§ **Opgave**:
Typ de onderstaande regels teken voor teken ongewijzigd over.

┌─ Overzicht regels

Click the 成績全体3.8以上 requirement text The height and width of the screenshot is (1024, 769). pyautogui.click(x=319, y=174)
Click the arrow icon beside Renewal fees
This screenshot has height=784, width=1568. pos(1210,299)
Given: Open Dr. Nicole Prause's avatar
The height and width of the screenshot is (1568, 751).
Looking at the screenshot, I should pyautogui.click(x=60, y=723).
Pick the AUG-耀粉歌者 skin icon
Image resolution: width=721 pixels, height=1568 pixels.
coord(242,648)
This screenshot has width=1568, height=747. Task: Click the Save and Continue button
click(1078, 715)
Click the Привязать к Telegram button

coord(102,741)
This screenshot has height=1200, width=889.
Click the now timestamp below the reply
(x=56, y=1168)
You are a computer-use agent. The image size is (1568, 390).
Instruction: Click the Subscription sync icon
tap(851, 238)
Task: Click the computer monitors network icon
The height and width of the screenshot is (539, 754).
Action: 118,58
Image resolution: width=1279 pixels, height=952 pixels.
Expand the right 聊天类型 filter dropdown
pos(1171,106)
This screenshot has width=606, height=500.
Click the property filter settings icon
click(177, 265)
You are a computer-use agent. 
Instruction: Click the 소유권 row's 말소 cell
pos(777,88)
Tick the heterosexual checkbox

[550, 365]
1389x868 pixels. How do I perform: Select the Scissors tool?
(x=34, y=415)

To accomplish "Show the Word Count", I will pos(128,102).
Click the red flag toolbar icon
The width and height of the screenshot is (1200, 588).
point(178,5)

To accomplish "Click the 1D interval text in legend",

└─

§ **Uitwerking**:
Click the 成績全体3.8以上 requirement text The height and width of the screenshot is (1024, 769). pyautogui.click(x=319, y=174)
Click the arrow icon beside Renewal fees
This screenshot has height=784, width=1568. pos(1210,299)
Given: Open Dr. Nicole Prause's avatar
The height and width of the screenshot is (1568, 751).
Looking at the screenshot, I should pyautogui.click(x=60, y=723).
Pick the AUG-耀粉歌者 skin icon
Image resolution: width=721 pixels, height=1568 pixels.
coord(242,648)
This screenshot has width=1568, height=747. Task: Click the Save and Continue button
click(1078, 715)
Click the Привязать к Telegram button

coord(102,741)
This screenshot has height=1200, width=889.
Click the now timestamp below the reply
(x=56, y=1168)
You are a computer-use agent. The image size is (1568, 390).
Instruction: Click the Subscription sync icon
tap(851, 238)
Task: Click the computer monitors network icon
The height and width of the screenshot is (539, 754).
Action: 118,58
Image resolution: width=1279 pixels, height=952 pixels.
Expand the right 聊天类型 filter dropdown
pos(1171,106)
This screenshot has width=606, height=500.
Click the property filter settings icon
click(177, 265)
You are a computer-use agent. 
Instruction: Click the 소유권 row's 말소 cell
pos(777,88)
Tick the heterosexual checkbox

[550, 365]
1389x868 pixels. How do I perform: Select the Scissors tool?
(x=34, y=415)

To accomplish "Show the Word Count", I will pos(128,102).
Click the red flag toolbar icon
The width and height of the screenshot is (1200, 588).
point(178,5)

To accomplish "Click the 1D interval text in legend",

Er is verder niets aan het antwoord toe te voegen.